Manuscript: The Exeter Book. Edition: Krapp, George Philip, and Elliot Van Kirk Dobbie, eds. The Exeter Book. ASPR 3. New York: Columbia UP, 1936. Note: The interpretation of Wulf and Eadwacer is much in dispute, and my translation, obviously, presents only one reading. The situation has traditionally been thought to be this: an unnamed woman speaker, in love with a man, Wulf – long away from her, perhaps in exile – has, meantime, been taken as wife or mistress by another warrior, Eadwacer; the speaker laments her position and cries out against Eadwacer.
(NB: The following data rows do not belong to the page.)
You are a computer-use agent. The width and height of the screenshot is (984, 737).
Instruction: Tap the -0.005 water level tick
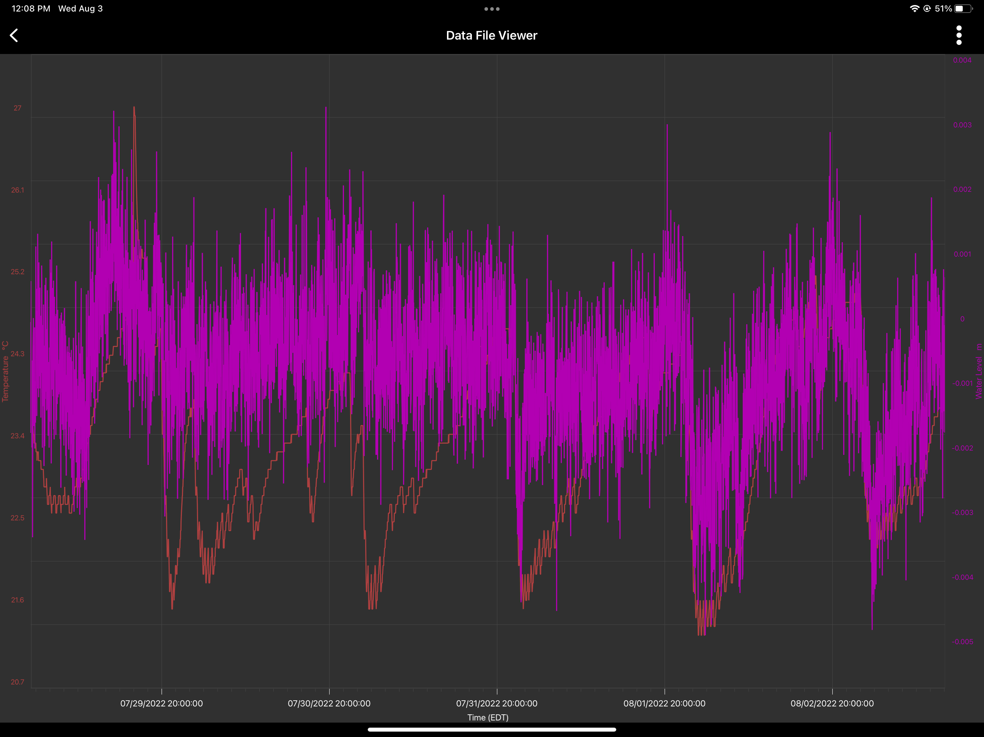pos(962,641)
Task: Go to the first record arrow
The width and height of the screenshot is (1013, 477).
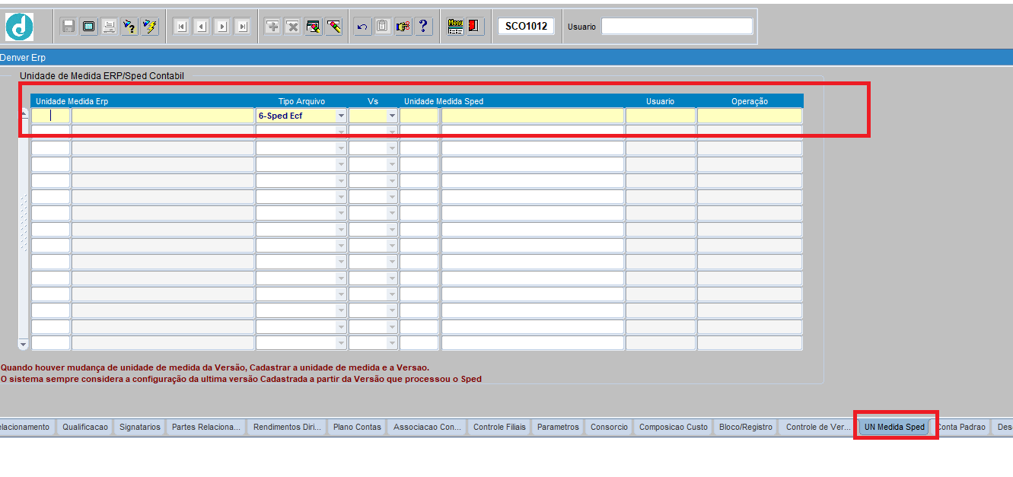Action: click(181, 27)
Hyperlinks to annotations are added in-line in the text, in bolded brackets.

Text

To my people it is as if one offered them battle [ 1 ]:
they will receive him, if he with threat [ 2 ] comes. [ 3 ]
Unlike is it to us.
Wulf is on one island, I on another.
Fast is that island, by fen surrounded;5
fierce are the men on that island:
they will receive him, if he with threat [ 4 ] comes.
Unlike is it to us.
My Wulf’s wide-wanderings, expected, I endure.
When it was rainy weather, and I sat tearful,10
then that battle-bold [ 5 ] clasped me in arms:
delight to me, that, yet pain as well.
Wulf, my Wulf, my hopes of thee
sickened me, thy seldom-coming,
a mourning mind, not lack of food.15
Hearest thou, Eadwacer? Our [ 6 ] sorry whelp
A Wulf bears to woods.
One easily slits what never was joined:
our song together.

Translation copyright © 1982, Jonathan A. Glenn. All rights reserved.

Annotations

[ 1 ] battle. OE lac. This is an example of the interpretive difficulties bedevilling this poem, for lac may also mean ‘offering’ or ‘gift.’ [Return to text.]

[ 2 ] threat. OE þreat ‘troop, crowd,’ etc. [Return to text.]

[ 3 ] they … come. Some treat this as a question. There is, as well, some dispute over the meaning of aþecgan, which I have translated as ‘receive.’ [Return to text.]

[ 4 ] Lines 2-3 and 7-8 are obviously parallel (word-for-word repetition, in fact) but with, perhaps, slightly different meanings. [Return to text.]

[ 5 ] battle-bold. I.e., ‘warrior.’ This is, apparently, Eadwacer. [Return to text.]

[ 6 ] our. The OE uncerne is dual in number, not simply plural: ‘of us two.’ [Return to text.]